When Cross-Margin Actually Helps
Cross-margin has a legitimate use: hedging. If you run a long ETH spot position and a short ETH perpetual as a basis trade or delta-neutral strategy, cross-margin lets the profit from the short offset margin calls on the long — or vice versa — without you manually transferring funds between positions. The net delta is what matters, and cross-margin correctly pools it.
It also helps when you want to maximize capital efficiency on a single concentrated position where you trust your stop discipline. A single position in cross-margin with 60% of your account balance gives you more room before liquidation than the same position in isolated mode with 20% allocated — because the other 80% of unused balance acts as a buffer. But this only makes sense if that remaining balance is genuinely available and not deployed elsewhere in correlated risk.
The Liquidation Math That Changes Between Modes
Let's make this concrete with a synthetic example. A trader opens a 5× long ETH-PERP at an entry price of $3,400. The protocol's maintenance margin rate is 0.5%.
Isolated margin, allocated collateral $680 (20% of notional):
Effective leverage = 5×. Liquidation price ≈ $3,400 × (1 − 0.20 + 0.005) = approximately $3,400 × 0.805 = ~$2,737. A roughly 19.5% adverse move triggers liquidation. That is the maximum loss: $680.
Cross-margin, full account balance $3,400 (one position, no others):
The effective margin ratio is 100% of notional, effectively 1× from a margin perspective. Liquidation price is dramatically lower — approaching zero after accounting for maintenance margin. But if the trader adds a second correlated long using the same pool, the combined maintenance margin requirement rises and the effective buffer per position shrinks.
The point is not that one number is better than the other — it is that in cross-margin, the liquidation price for any given position is a moving target that depends on the state of all other positions in the account. Checking your cross-margin liquidation price once when you open is not sufficient if you then open additional positions or if other positions generate unrealized losses.
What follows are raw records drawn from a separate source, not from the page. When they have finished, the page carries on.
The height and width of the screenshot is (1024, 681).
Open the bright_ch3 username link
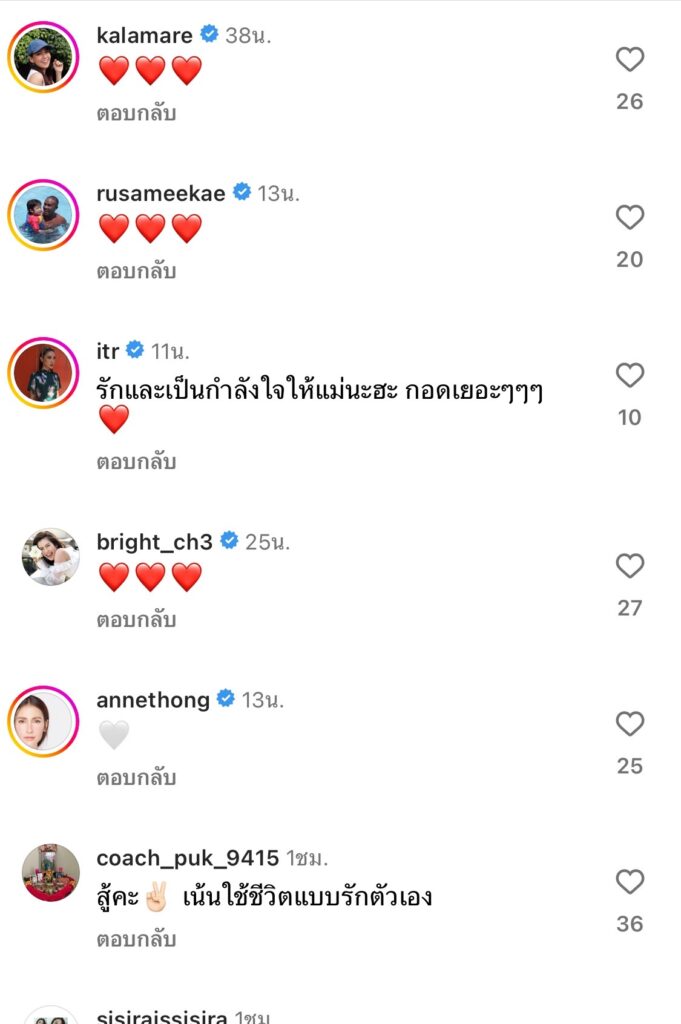pos(154,542)
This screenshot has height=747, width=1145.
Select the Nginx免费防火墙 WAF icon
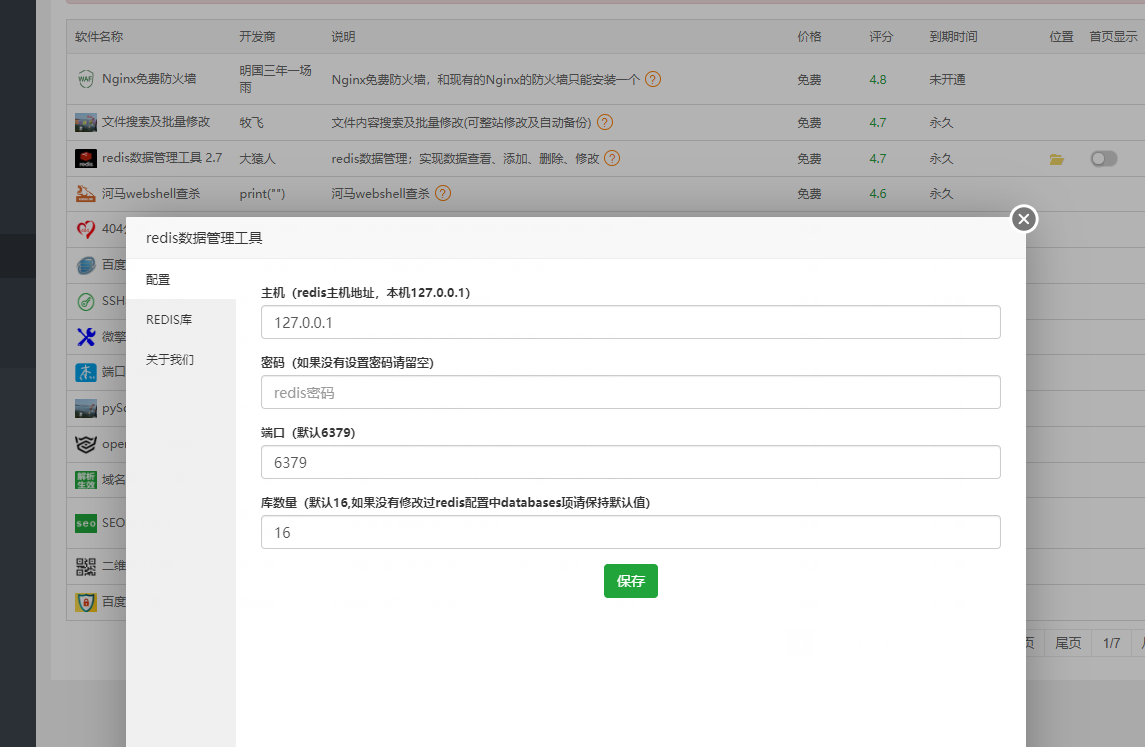coord(87,80)
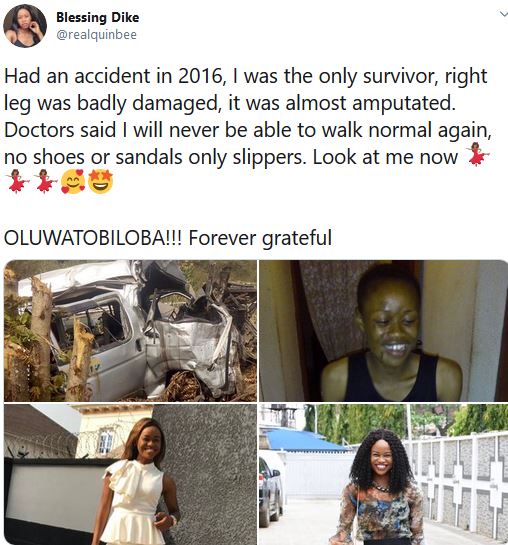The image size is (508, 545).
Task: Open the crashed silver van photo
Action: (131, 331)
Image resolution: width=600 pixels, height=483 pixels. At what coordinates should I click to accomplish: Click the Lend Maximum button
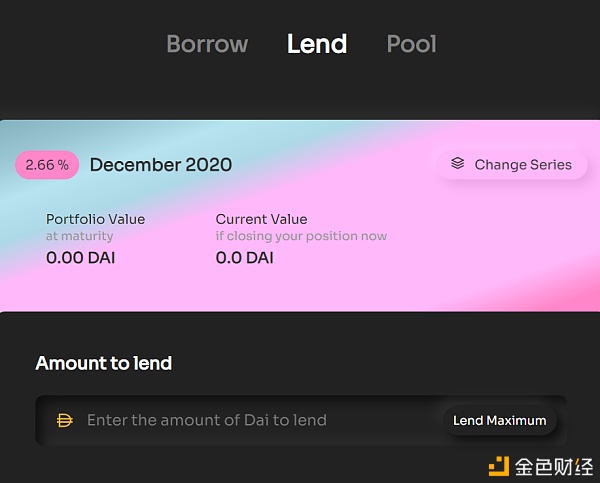tap(499, 420)
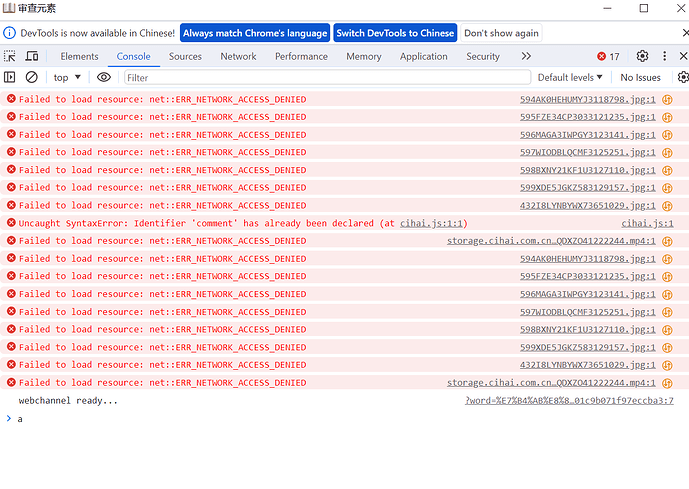Viewport: 689px width, 489px height.
Task: Toggle the live expression eye icon
Action: tap(104, 77)
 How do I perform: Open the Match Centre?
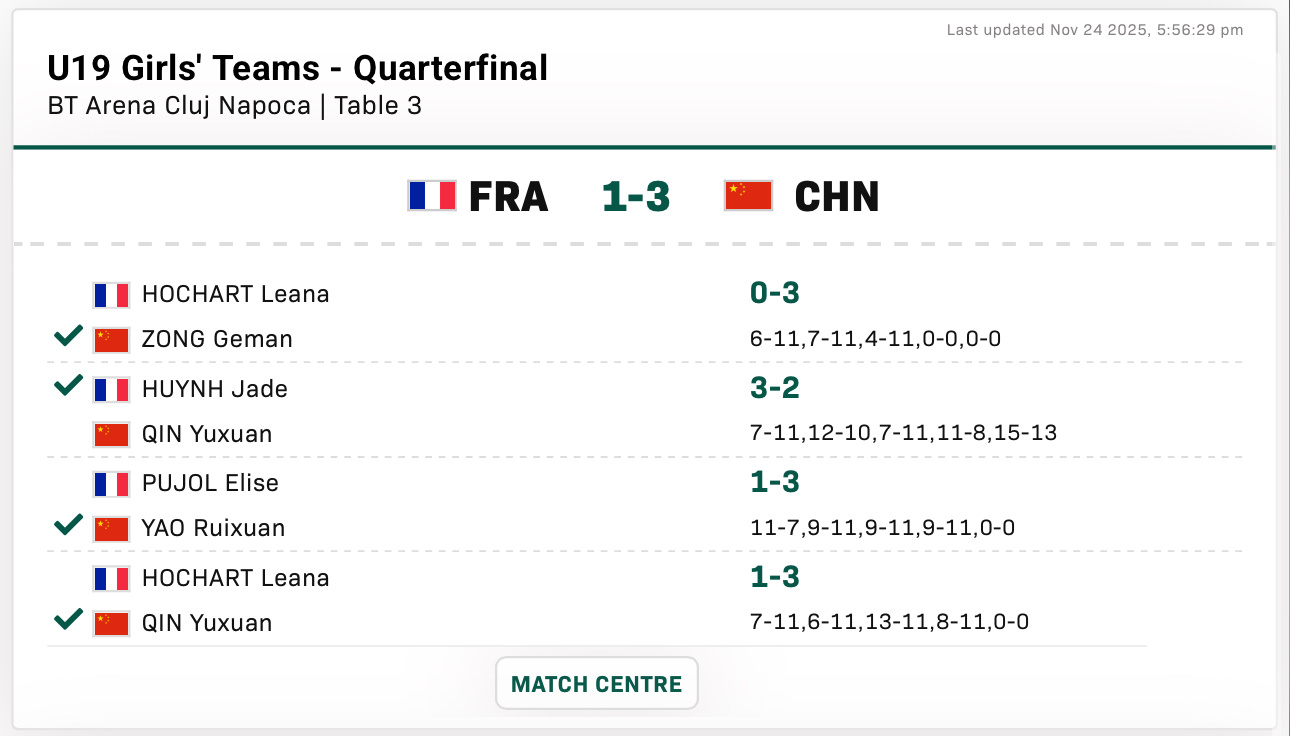pyautogui.click(x=596, y=683)
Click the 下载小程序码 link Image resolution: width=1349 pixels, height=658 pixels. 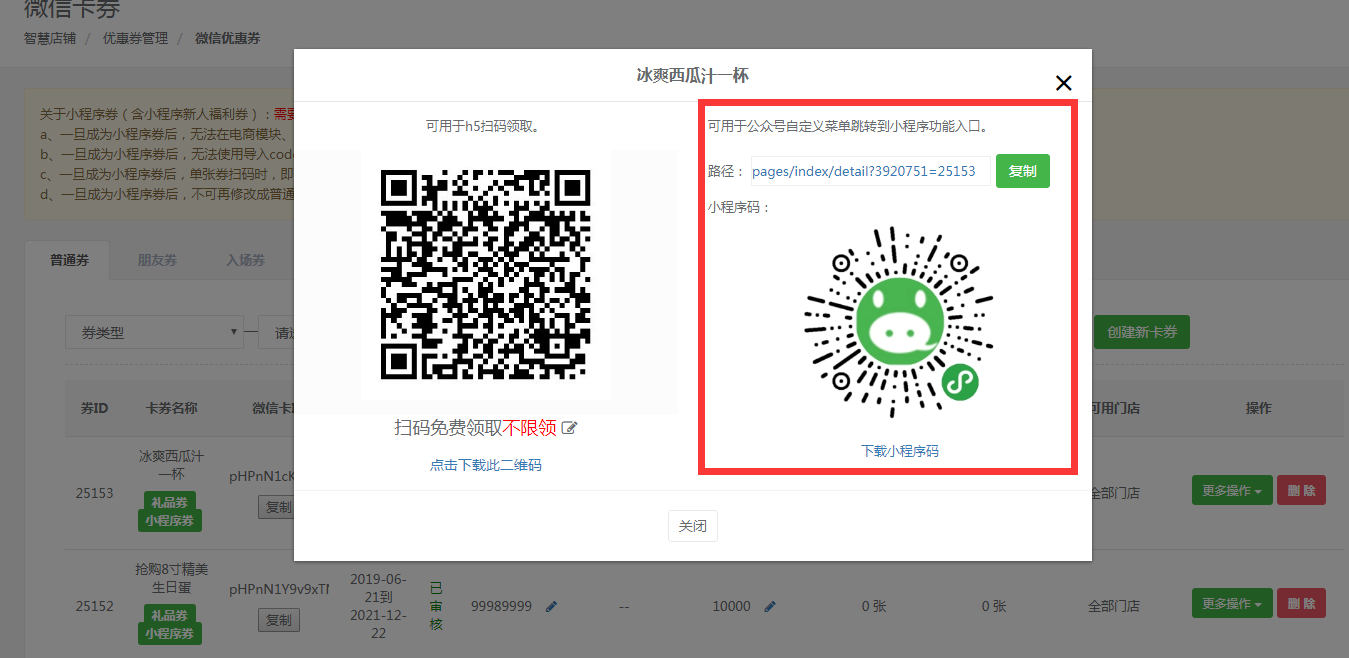click(x=899, y=451)
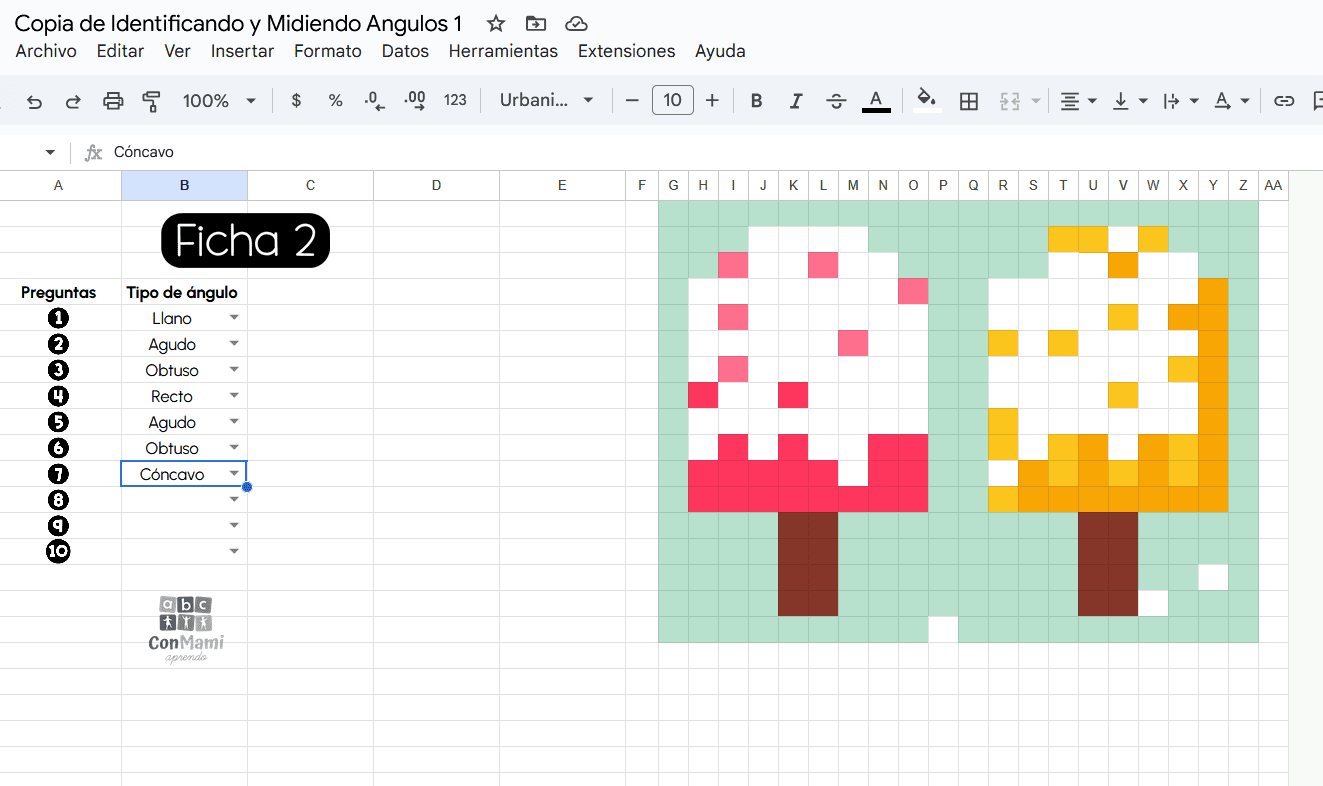Open the Extensiones menu

626,50

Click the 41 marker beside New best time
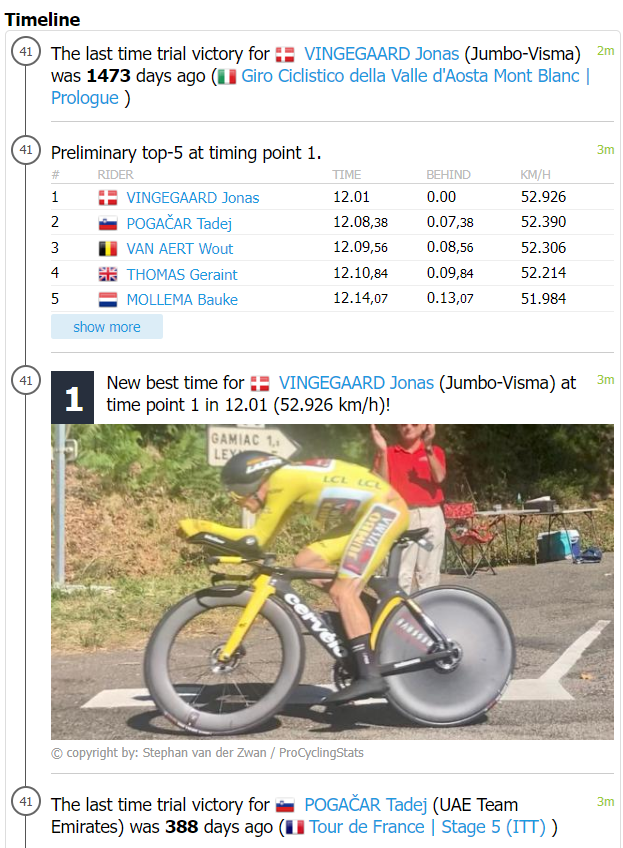25,381
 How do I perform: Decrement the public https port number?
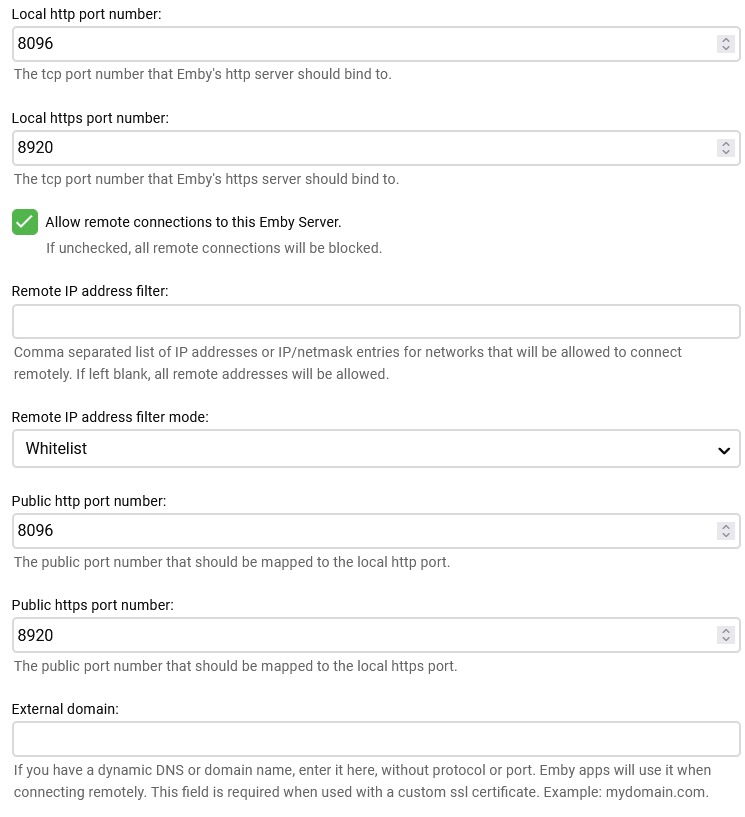(725, 640)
What to Actually Check Before You Size In
In Aark's terminal, you can run a position margin simulator before executing. The inputs are margin mode, leverage, entry price, and account balance. The output is the effective liquidation price and the equity buffer above maintenance margin at current mark price. For cross-margin accounts with multiple positions, the simulator shows the aggregate maintenance margin ratio — the metric protocols actually use when evaluating whether to trigger liquidation.
The ratio to watch: account equity / total maintenance margin requirement. When this falls below 1.0, liquidation begins. In quiet markets, this ratio can look comfortable. In a fast-moving correlated drawdown, it can move from 2.5 to 0.8 in a single candle if you are carrying correlated longs at scale.
Margin mode is a structural decision. Make it deliberately, model the liquidation math before you open, and revisit it when you add new positions to the same account. The UI default was not chosen based on your specific risk profile.